The purpose of this study was to explore the link between personality and stress in rural officers, an understudied population. Previous research has identified policing as a stressful profession, connected to poor outcomes, both occupationally and personally. A link between personality and the perception of stress has also been established. The scant previous research on rural policing suggests that they experience different stressors than their urban and suburban counterparts, with different resources to manage that stress. Using a sample of 132 rural police officers, this study explored the link between police stress, overall stress and the Big Five Personality traits.
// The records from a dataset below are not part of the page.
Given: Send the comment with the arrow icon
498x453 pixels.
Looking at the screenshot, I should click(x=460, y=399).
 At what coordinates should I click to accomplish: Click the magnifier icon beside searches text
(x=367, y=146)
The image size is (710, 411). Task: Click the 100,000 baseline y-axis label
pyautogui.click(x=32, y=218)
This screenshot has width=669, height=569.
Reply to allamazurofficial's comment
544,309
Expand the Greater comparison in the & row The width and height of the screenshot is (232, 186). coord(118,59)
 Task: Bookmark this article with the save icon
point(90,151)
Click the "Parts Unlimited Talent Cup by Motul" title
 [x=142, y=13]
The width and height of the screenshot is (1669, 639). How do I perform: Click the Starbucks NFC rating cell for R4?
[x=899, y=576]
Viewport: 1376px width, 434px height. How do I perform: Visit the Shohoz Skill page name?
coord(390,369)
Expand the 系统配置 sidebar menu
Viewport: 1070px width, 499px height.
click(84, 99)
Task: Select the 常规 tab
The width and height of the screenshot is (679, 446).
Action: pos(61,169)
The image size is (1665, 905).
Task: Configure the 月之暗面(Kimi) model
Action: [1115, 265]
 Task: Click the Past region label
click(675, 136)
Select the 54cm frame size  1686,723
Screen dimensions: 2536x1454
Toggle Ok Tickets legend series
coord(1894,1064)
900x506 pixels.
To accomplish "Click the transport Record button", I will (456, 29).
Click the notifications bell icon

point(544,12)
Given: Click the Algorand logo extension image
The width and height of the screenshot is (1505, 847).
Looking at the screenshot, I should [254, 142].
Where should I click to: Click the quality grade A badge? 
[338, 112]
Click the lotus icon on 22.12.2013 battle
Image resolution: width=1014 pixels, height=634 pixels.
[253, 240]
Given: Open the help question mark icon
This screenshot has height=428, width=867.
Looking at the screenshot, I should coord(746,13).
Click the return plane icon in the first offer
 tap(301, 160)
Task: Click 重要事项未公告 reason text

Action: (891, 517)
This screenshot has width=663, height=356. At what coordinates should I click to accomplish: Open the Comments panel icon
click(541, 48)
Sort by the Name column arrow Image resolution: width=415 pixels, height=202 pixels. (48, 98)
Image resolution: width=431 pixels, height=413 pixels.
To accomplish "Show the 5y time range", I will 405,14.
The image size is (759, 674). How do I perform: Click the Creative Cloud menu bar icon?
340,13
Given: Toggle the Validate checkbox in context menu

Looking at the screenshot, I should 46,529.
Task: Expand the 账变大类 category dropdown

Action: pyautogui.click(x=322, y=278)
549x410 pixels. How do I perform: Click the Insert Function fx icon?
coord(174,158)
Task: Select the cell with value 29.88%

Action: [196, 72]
Results show that rural officers scored similarly on the big five as previous research, high in conscientiousness and extraversion, low in neuroticism and openness, and average on agreeableness. Rural officers reported experiencing average levels of overall stress as compared to the general population. Additionally, they reported experiencing the same levels of operational stress as their suburban and urban counterparts. Finally, rural officers reported experiencing decreased levels of organizational stress as compared to other police officers. The implications, clinical and policy related, are discussed.